HIV-specific CAR T cells return to the clinic

Abstract

Over the past decade, chimeric antigen receptor (CAR) T cells have emerged as the prototype gene therapy for B cell leukemias. These so-called living drugs are derived from a patient's own cells, reprogrammed to recognize and destroy cancer cells, and then reintroduced into the body. The huge success of this therapy for cancer is rooted in pioneering clinical and preclinical studies, established more than three decades ago, focused on persistent HIV-1 infection. In this issue of the JCI, Bingfeng Liu et al. revisit HIV-specific CAR T cells in an important clinical study that supports broader application of this groundbreaking therapy. Although curative endpoints were not achieved, these findings lay the foundation for augmented approaches applying combinatorial technologies including antigen supplementation.
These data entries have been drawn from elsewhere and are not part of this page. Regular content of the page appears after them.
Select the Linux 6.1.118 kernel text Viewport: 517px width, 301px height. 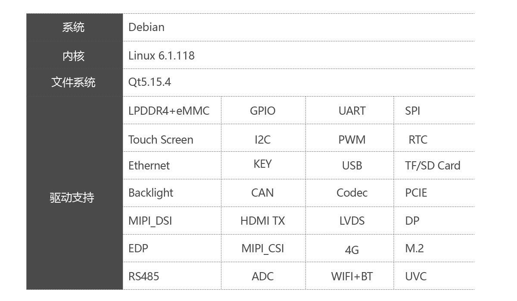[162, 56]
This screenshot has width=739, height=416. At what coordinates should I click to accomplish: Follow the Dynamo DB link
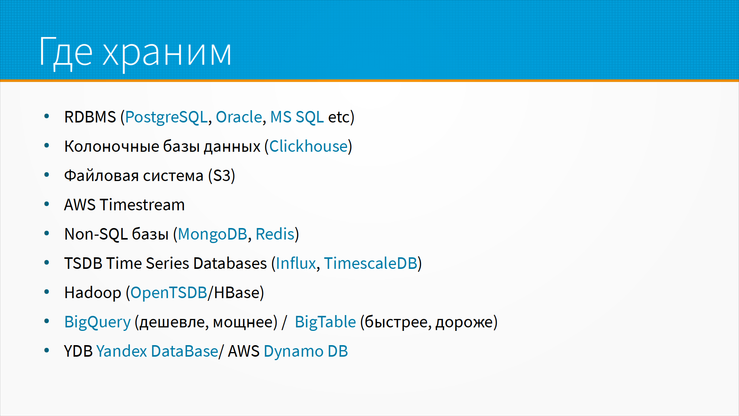click(x=306, y=351)
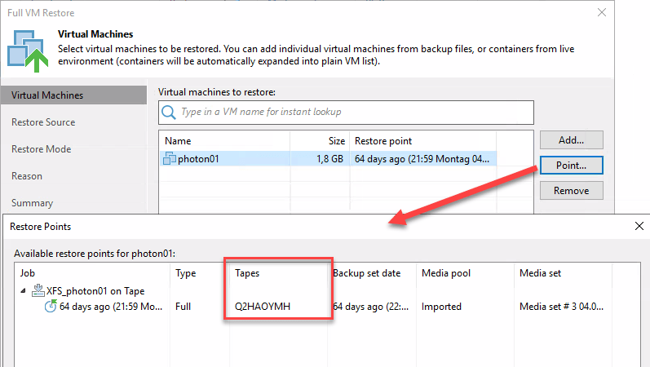This screenshot has width=650, height=367.
Task: Select the photon01 row in list
Action: (328, 159)
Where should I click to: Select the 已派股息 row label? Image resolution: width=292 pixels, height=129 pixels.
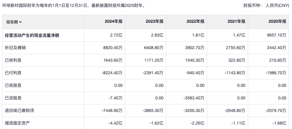[13, 98]
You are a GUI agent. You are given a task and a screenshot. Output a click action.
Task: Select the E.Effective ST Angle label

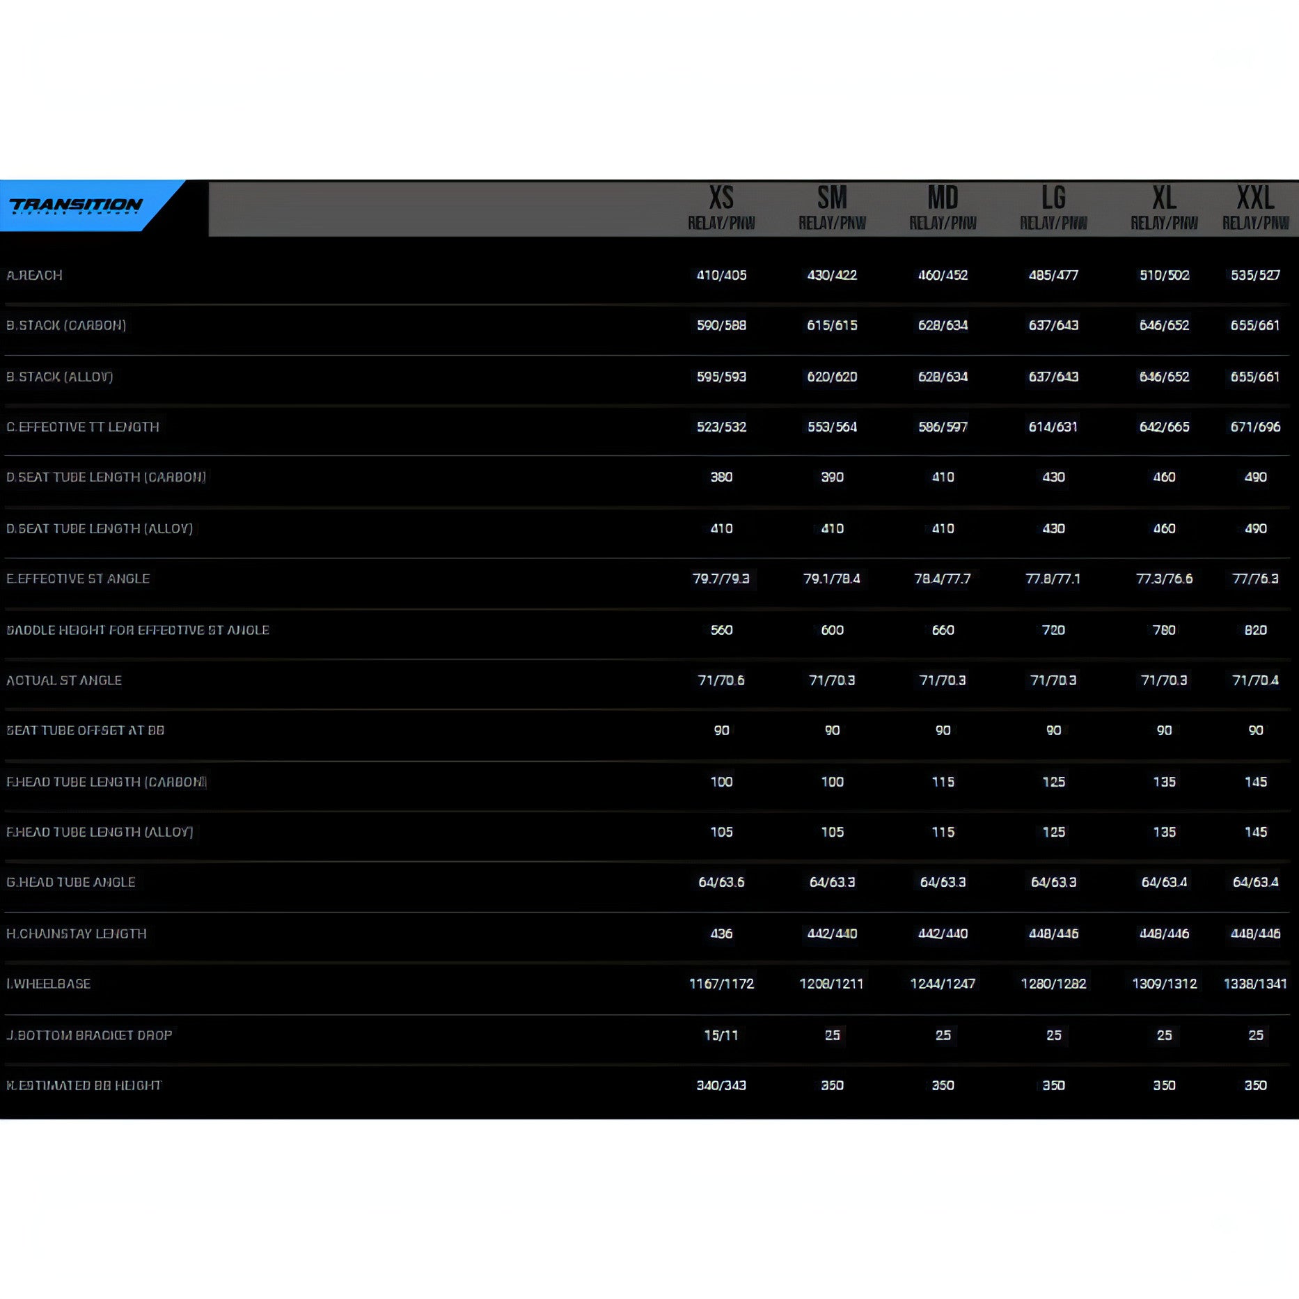[x=78, y=578]
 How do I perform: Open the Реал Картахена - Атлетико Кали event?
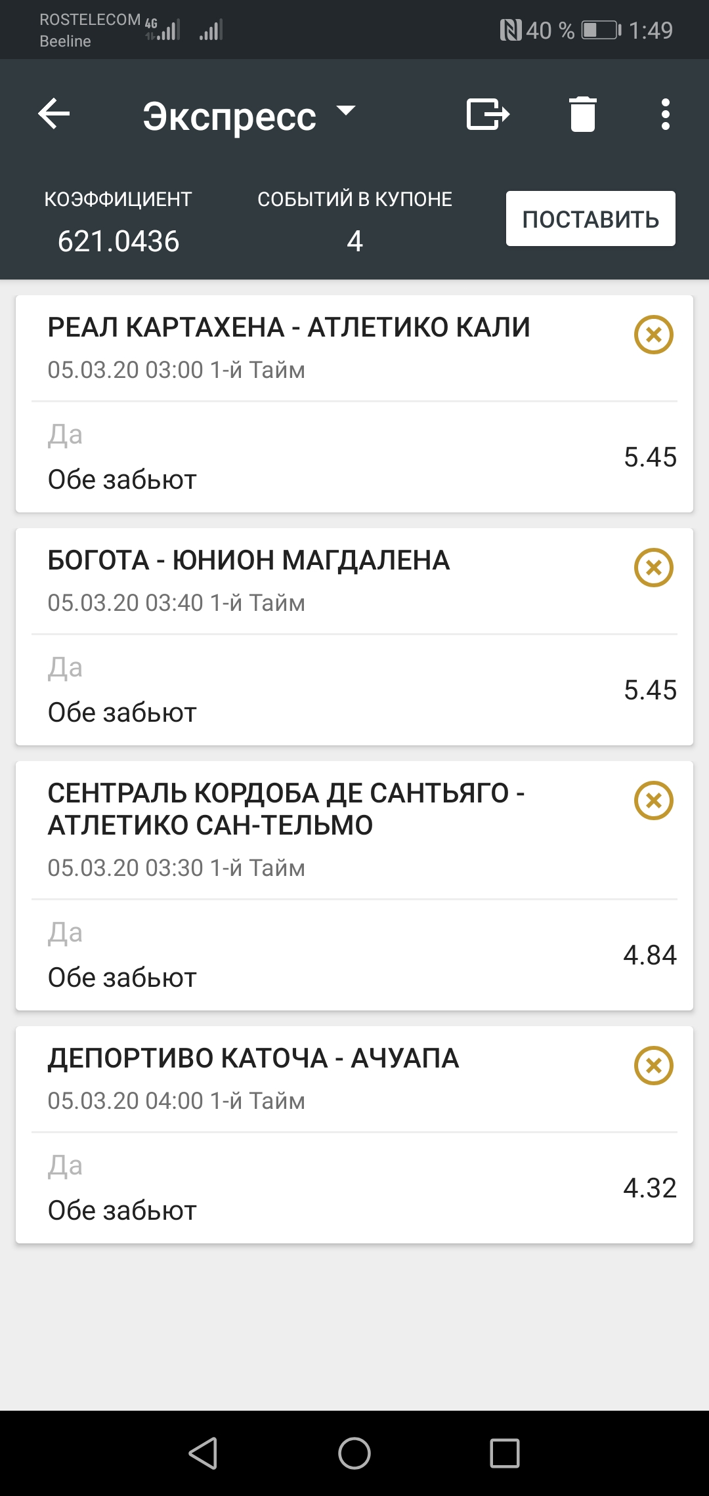289,327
Figure 1. CAR T cell function above and below threshold levels of cognate antigen.

Malignant cells, for example CD19⁺ leukemias, express high levels of CD19 antigen at the cell surface and are efficiently killed by CD19 CAR T cells (left). HIV-1–positive cells with latent infection express much lower levels of cell surface antigens (namely, Env), resulting in substantially lower killing efficiencies (middle). An approach to boost HIV-1 CAR T cells with cell-associated Env would provide exogenous antigen in vivo and increase CAR T killing efficiency (right).